* [Data for processing]
=====

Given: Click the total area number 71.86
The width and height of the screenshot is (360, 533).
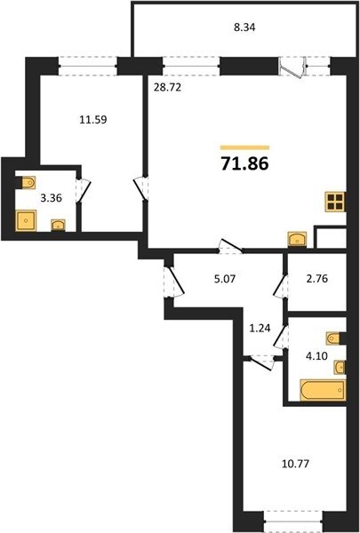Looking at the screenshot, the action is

=====

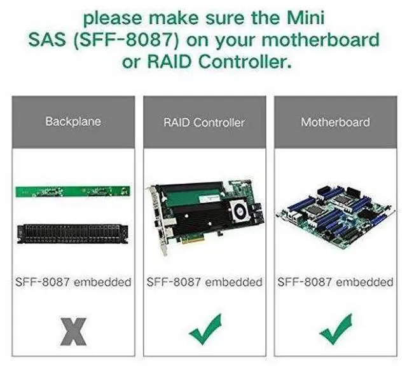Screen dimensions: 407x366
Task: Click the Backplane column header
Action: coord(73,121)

=====

* [What you are asked to do] Lay out the entries as a JSON list of strings, one string per line with blank lines omitted, from the line with "Screen dimensions: 407x366" up to and including the line with "Action: coord(73,121)", and exclude the pictures from the answer.

* [Response]
[
  "Screen dimensions: 407x366",
  "Task: Click the Backplane column header",
  "Action: coord(73,121)"
]